-- TASK BRIEF --
Leave out the pictures and retype exactly the lines from the one with "[Menu] (245, 18)" through the end of the records.

^^^^

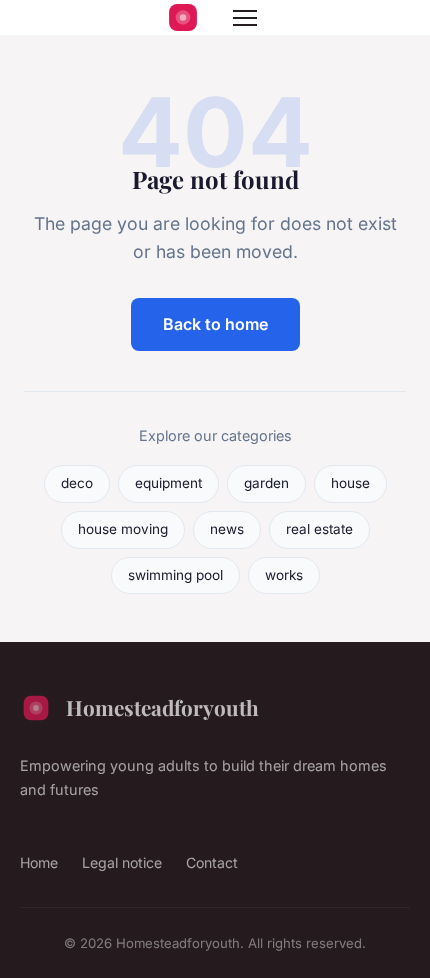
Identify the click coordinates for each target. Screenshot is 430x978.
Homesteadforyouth (162, 707)
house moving (123, 529)
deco (77, 483)
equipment (168, 483)
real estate (319, 529)
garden (266, 483)
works (284, 575)
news (227, 529)
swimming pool (175, 575)
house (350, 483)
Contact (212, 862)
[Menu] (245, 18)
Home (39, 862)
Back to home (215, 324)
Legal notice (122, 862)
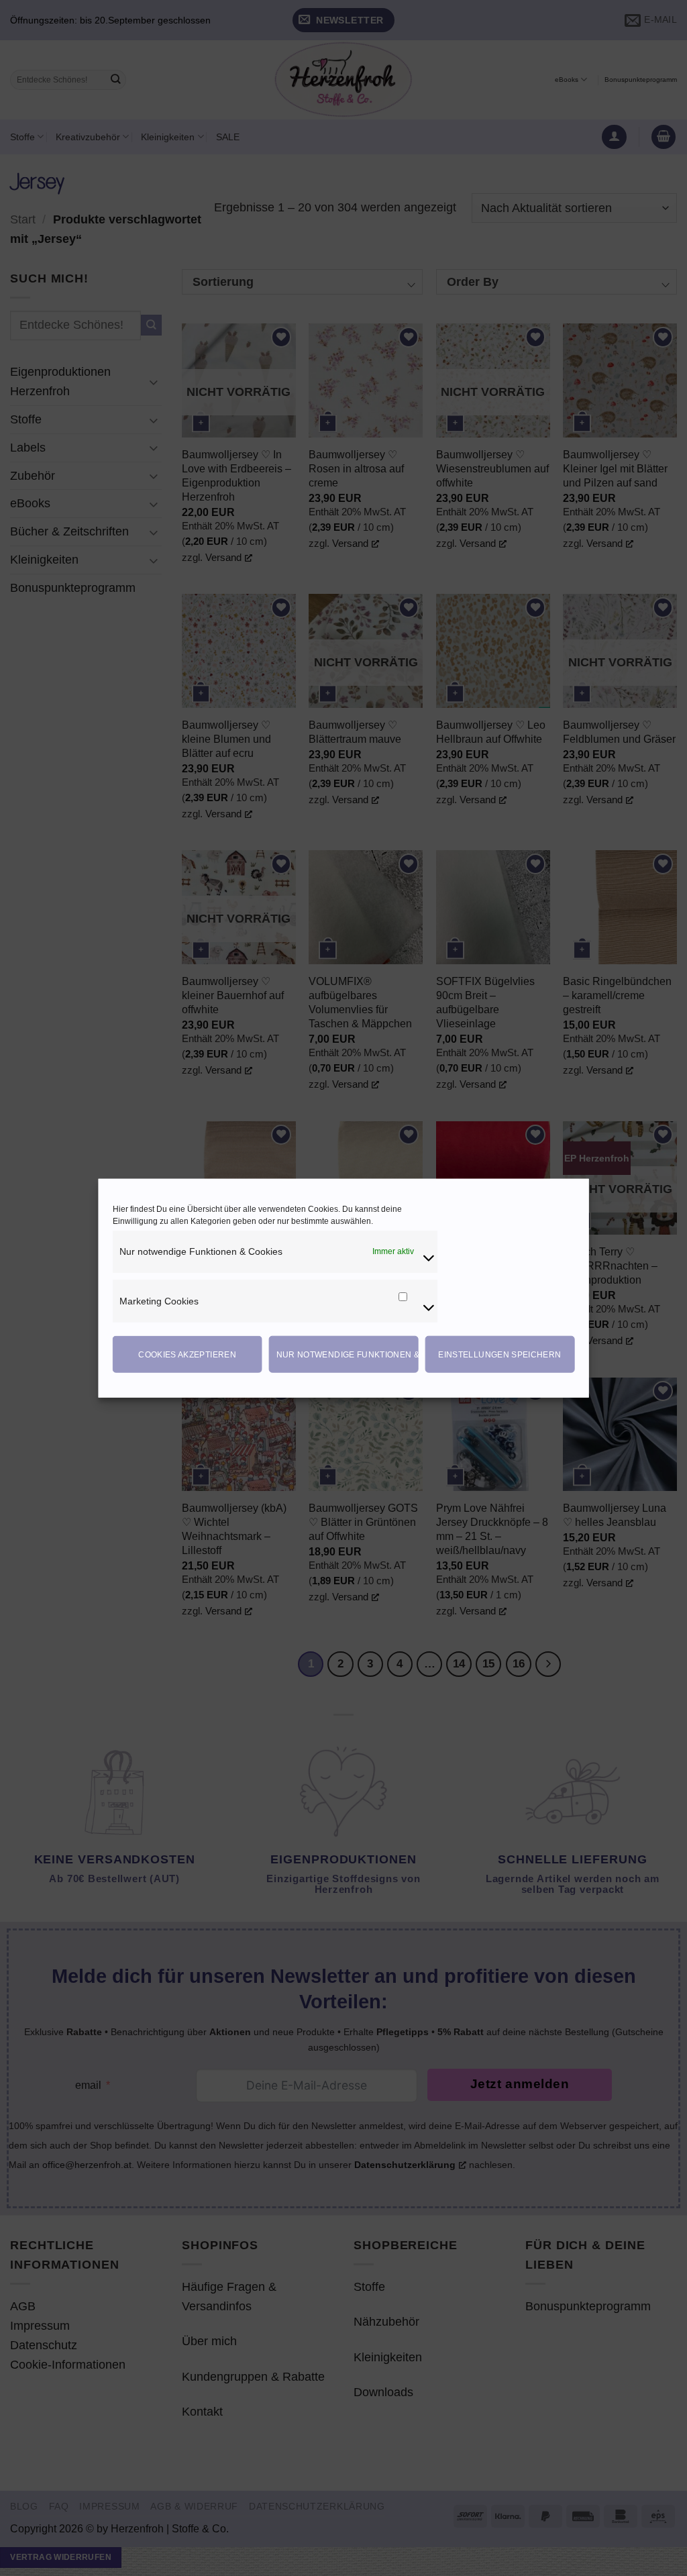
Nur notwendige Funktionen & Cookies (347, 1354)
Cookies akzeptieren (187, 1354)
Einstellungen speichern (499, 1354)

^^^^

-- ANSWER SPACE --
[Menu] (245, 18)
Home (39, 862)
Back to home (215, 324)
Legal notice (122, 862)
Nur notwendige Funktionen & Cookies (347, 1354)
Cookies akzeptieren (187, 1354)
Einstellungen speichern (499, 1354)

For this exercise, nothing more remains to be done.